Archive for September 12th, 2007

When is he going to get it?

My hubby just doesn’t get it! This is not about him, this is about me! I am doing this for me! I don’t just want to look better, I want to be healthier. Last night when he got home from work, he told me about a comment a co-worker made when he was eating lunch. Besides his 2 peanut butter and Jam sandwiches on white bread, he had chips and little debbies! The co-worker asked him if packing all that junk for him bothered me and he said he told her “no I don’t think so”! I told him you don’t think so?!! Well it does, it is hard for me to try to live a healthier lifestyle with all the junk and temptation in this house!! Most days I can handle it, but let me tell you all the self talk in the world doesn’t help me when after dinner he makes 3 trips to the kitchen to get more junk!

Some days I feel like everything is falling apart! I don’t know how to get everyone around here to do more! I get up at around 4 every morning hoping to get in some excercise, but not always able to do it. It takes me at least 3 to 4 trips back to the bedroom every morning to get hubby up, he can lay there with the alarm going off forever and never hear it. I have to almost drag him out of bed. I usually end up sounding like a bitch, but I just don’t get it. Does he think I enjoy getting up at 4 to do everything and not have the me time I deserve? I end up starting laundry and other things. I leave home at 6:30 then around 7 I have to start calling home to make sure my 18 year old is up for school. He is just like his dad, and can’t get up on his own!! I come home on my midmorning break and finish laundry and other chores, then go back to work. I come home at 4 and start dinner, then do the dinner clean up, by that time I am exhausted. I just want to take my shower and go to bed!

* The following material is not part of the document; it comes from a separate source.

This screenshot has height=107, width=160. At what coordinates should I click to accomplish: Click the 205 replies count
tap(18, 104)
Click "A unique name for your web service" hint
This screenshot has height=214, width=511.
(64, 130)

I hate feeling this way! I just don’t know how to make time for me without everything else around me falling apart! I use to do it all and not complain, but that was the old me! That was when I was not trying to make time for me! I let everyone depend on me and didn’t care about making time for me! Now how do I break the habit of doing for everyone else and getting them to help me more without turning in to a big bitch!

Some days I could just go back to the old me, but don’t worry it isn’t happening!! I am never going back, I just wish this journey wasn’t so hard!

I hope all my buddies are having a great week!!!!

Hugs to you all! Without your support, inspiration and motivation, I would not have come this far!!